BEGIN Task data
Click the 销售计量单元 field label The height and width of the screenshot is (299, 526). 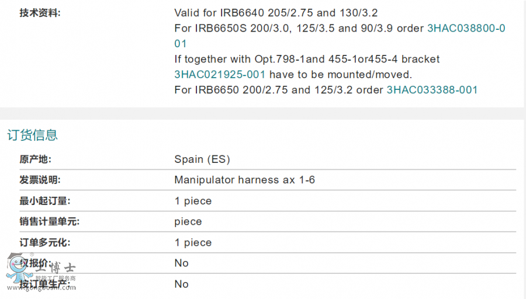[49, 222]
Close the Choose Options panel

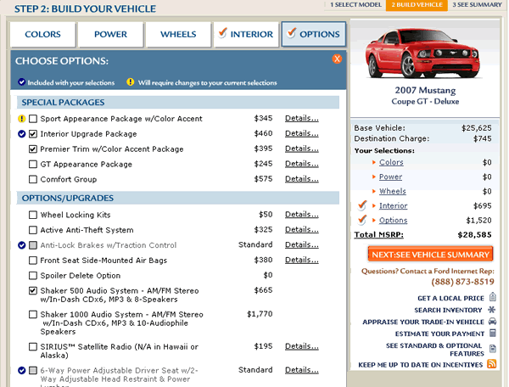point(337,59)
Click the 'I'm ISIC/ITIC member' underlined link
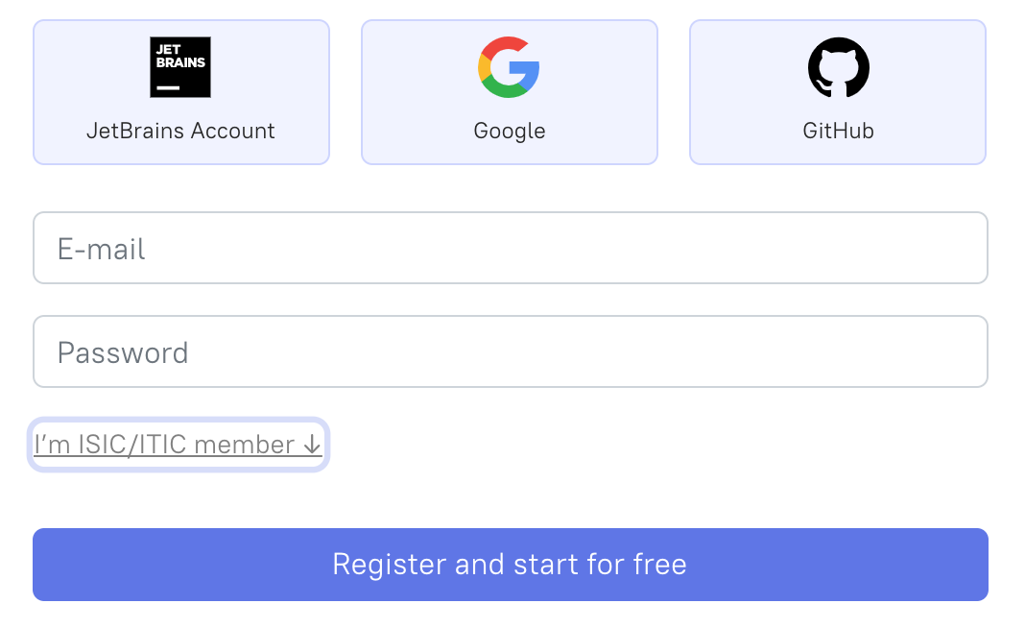1025x628 pixels. (x=163, y=445)
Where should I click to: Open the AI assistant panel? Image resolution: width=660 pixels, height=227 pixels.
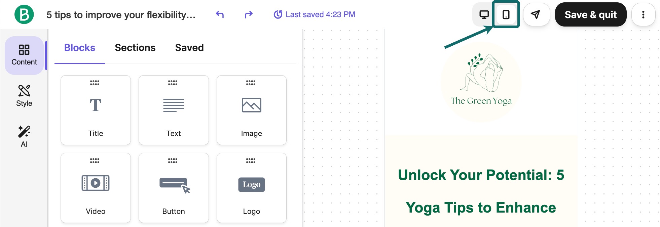[x=24, y=137]
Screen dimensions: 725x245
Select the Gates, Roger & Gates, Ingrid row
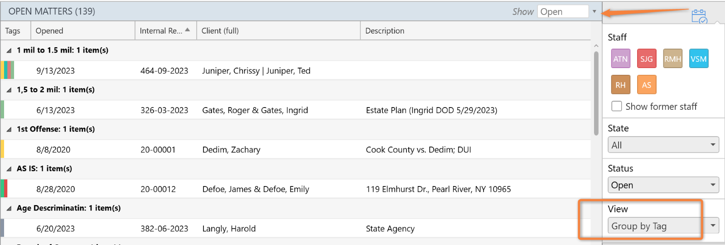pos(296,110)
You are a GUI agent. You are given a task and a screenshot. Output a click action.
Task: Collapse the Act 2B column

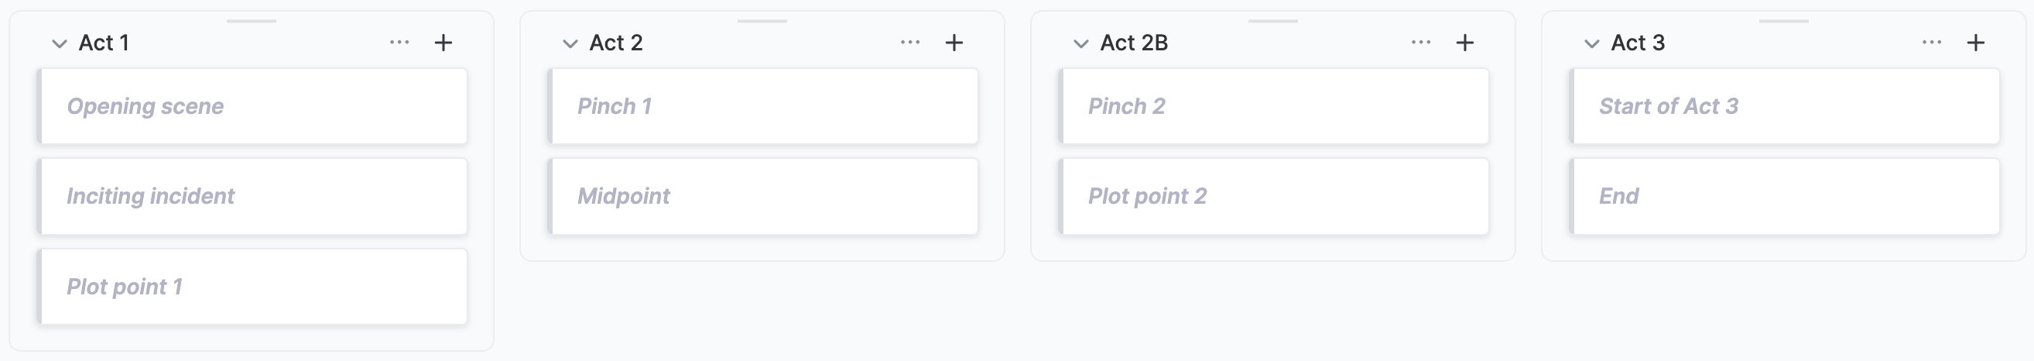(x=1081, y=43)
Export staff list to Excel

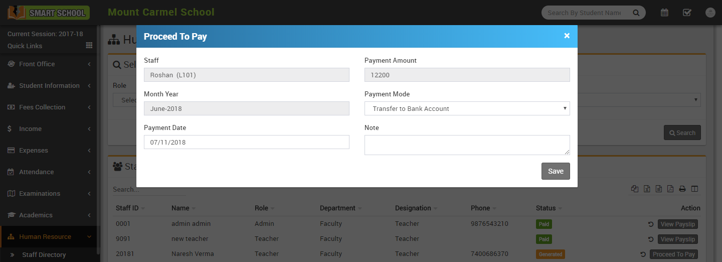pos(647,189)
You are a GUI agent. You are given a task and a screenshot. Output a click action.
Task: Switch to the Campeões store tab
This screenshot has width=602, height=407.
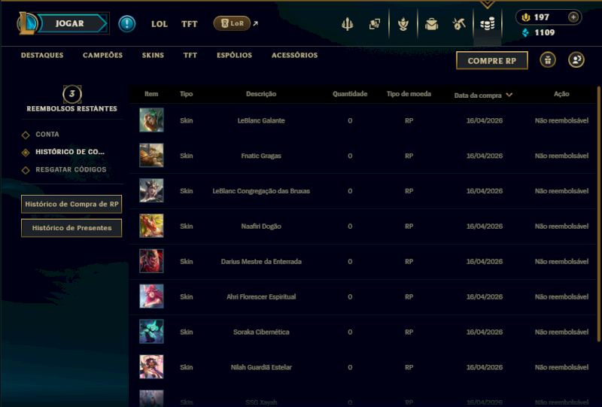[102, 56]
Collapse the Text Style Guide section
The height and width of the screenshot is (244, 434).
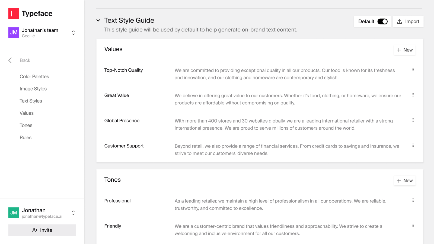pos(98,20)
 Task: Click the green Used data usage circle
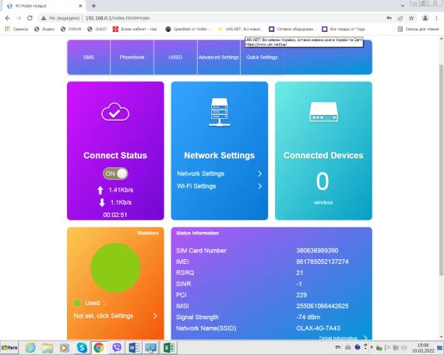tap(115, 268)
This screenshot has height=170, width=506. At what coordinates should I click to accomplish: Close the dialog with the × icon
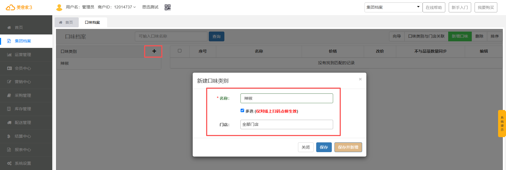pos(360,79)
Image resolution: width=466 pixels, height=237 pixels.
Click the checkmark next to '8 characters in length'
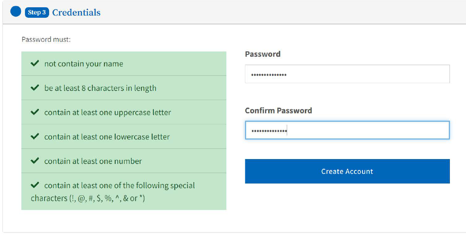35,88
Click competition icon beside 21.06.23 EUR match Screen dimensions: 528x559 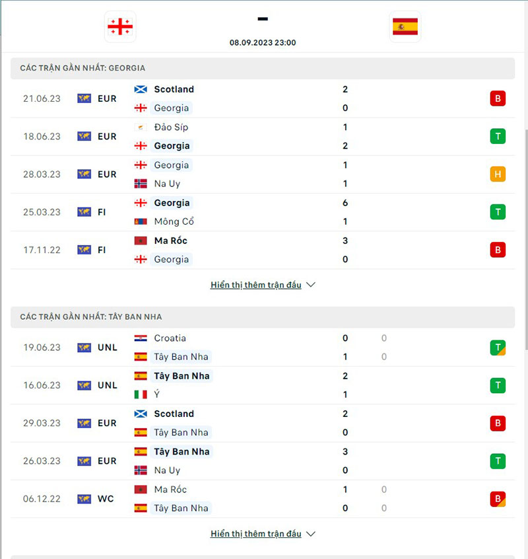tap(84, 98)
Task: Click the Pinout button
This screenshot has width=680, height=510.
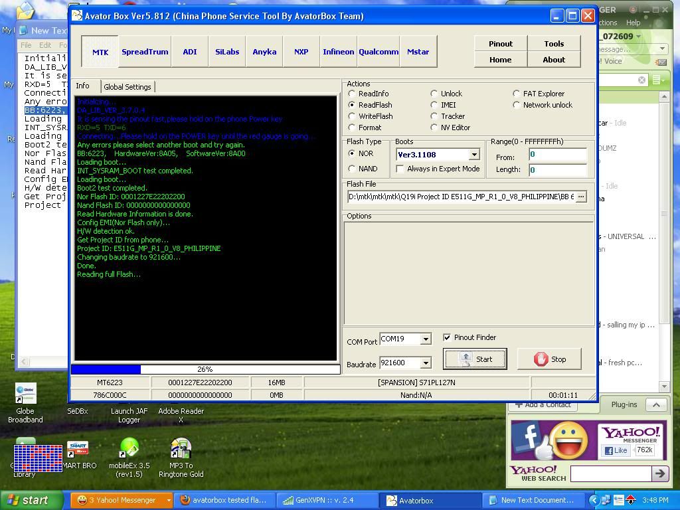Action: click(500, 44)
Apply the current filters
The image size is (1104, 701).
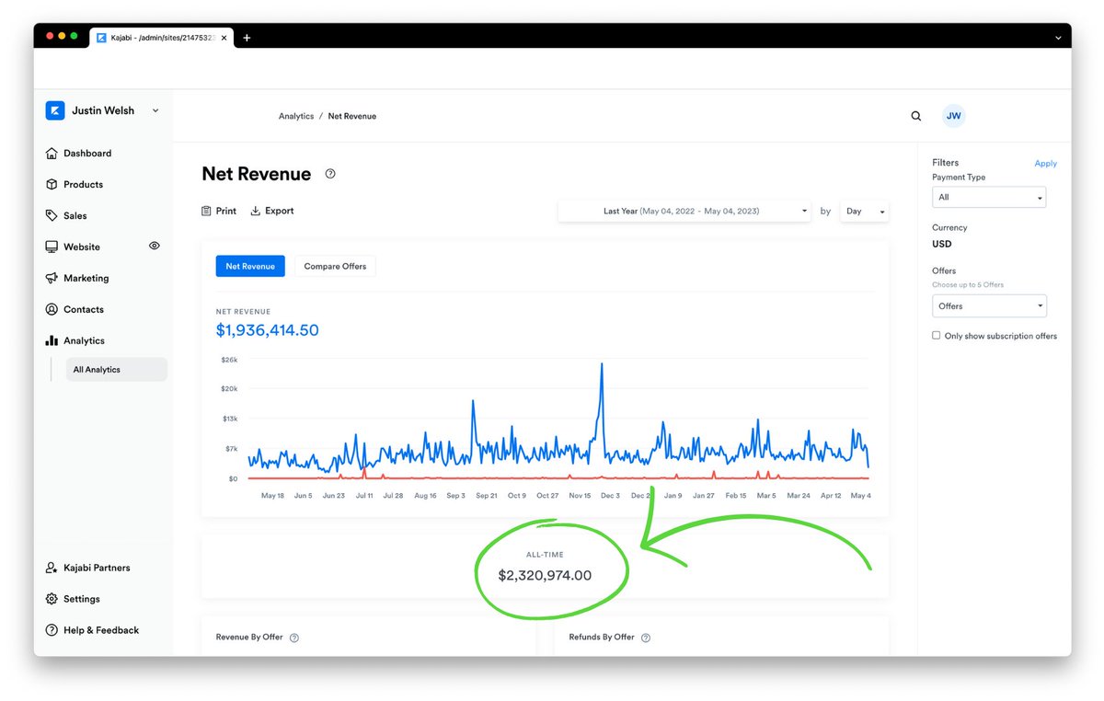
END Task data
About this exercise: Though the entries above contain pictures, none should be copied; reproduce only the lines between the one holding "Task: Switch to the Campeões store tab" and the one holding "Image resolution: width=466", inclusive, exactly as written.

Task output:
Task: Switch to the Campeões store tab
This screenshot has width=602, height=407.
[102, 56]
Collapse the Text Style Guide section
The height and width of the screenshot is (244, 434).
pos(98,20)
 Task: Click the green Used data usage circle
tap(115, 268)
This screenshot has height=170, width=506. At what coordinates should I click to accomplish: Close the dialog with the × icon
pos(360,79)
Image resolution: width=466 pixels, height=237 pixels.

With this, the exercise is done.